The state confiscated Palestinian properties and “these houses were given to Jewish immigrants”, Marjieh told Al Jazeera. “Israel carried out a final settlement of land title very quickly to ensure Jewish immigrants that moved to the Palestinian houses would have full ownership over the properties.”
More than 95 percent of the land on the Israeli side of the Green Line, or the 1949 border between Israel and its Arab neighbours, has undergone a settlement of title procedure.
However, when Israel occupied East Jerusalem in 1967 and subsequently annexed the territory, these proceedings were frozen by Israeli authorities, who feared backlash from the international community that viewed East Jerusalem as part of the occupied Palestinian territory. According to international humanitarian law, as an occupying power, it is illegal for Israel to conduct a final settlement of land title in the eastern half of the city.
Israeli authorities have stated that the land title settlement process would benefit Palestinians by buttressing and affirming their land ownership rights through formal registration. The decision aims to “create a better future for East Jerusalem residents”, Israeli authorities have claimed.
After 1967, the Absentees’ Property Law was applied to the eastern part of the city. Properties of Palestinians who were outside East Jerusalem at the time – including many Palestinians in the rest of the West Bank that held property in East Jerusalem – were transferred to the Israeli Custodian for Absentees’ Property and the Palestinian owners lost their rights to use them.
Throughout the decades, Israeli settler organisations, whose stated goal is to create a Jewish majority demographic in East Jerusalem, have worked together with the Custodian to identify these “absentee properties” and take them over, according to Marjieh. A spokesperson for Israel’s Ministry of Justice, however, denied these allegations.
This, Marjieh said, is “one of the scariest parts of the land title settlement in East Jerusalem”, as all these properties, which some have estimated to be about 60 percent of properties in the eastern part of the city, would be officially registered under a different owner, while the Palestinian owners outside East Jerusalem would have no rights to object to this transfer of ownership.

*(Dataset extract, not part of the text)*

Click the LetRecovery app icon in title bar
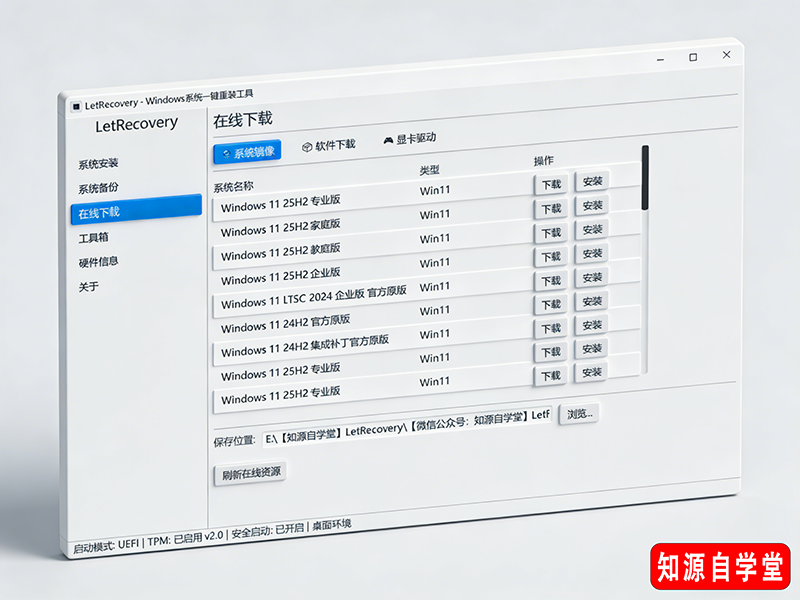The width and height of the screenshot is (800, 600). [75, 105]
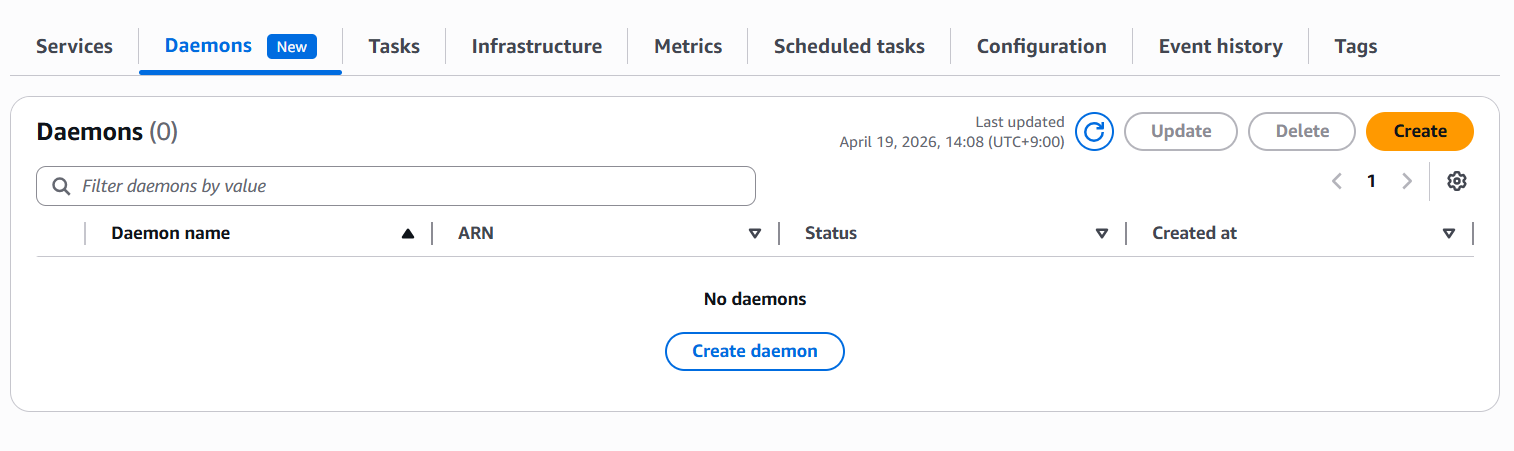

In Um Haroun, a different statute, the 1970 Legal and Administrative Law, has also become a way of forcing Palestinians from their homes.
The law gave Israelis the right to claim properties believed to have been owned by Jews in East Jerusalem before 1948, a right not extended to Palestinians who owned property inside Israel before 1948.

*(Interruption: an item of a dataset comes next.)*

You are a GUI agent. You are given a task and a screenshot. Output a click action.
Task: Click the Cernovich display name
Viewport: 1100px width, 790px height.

According to Muhammad Dahleh, a prominent Palestinian lawyer in Jerusalem, most of the land in Um Haroun was managed as a Palestinian family’s waqf property – a legal trusteeship that ensures the property remains in the family for future generations – during the Ottoman period (pre-1917).
Before 1948, thousands of Jews lived in East Jerusalem and many Jewish families had been granted leases for plots of land in Um Haroun owned by the waqf, to whom they paid rent.
Owing to a massive influx of Palestinian refugees after 1948, the Jordanian government, the new rulers of East Jerusalem, signed lease contracts with Palestinians who fled or were expelled from their homes in what became Israel, allowing them to live in homes where Jews had formerly resided.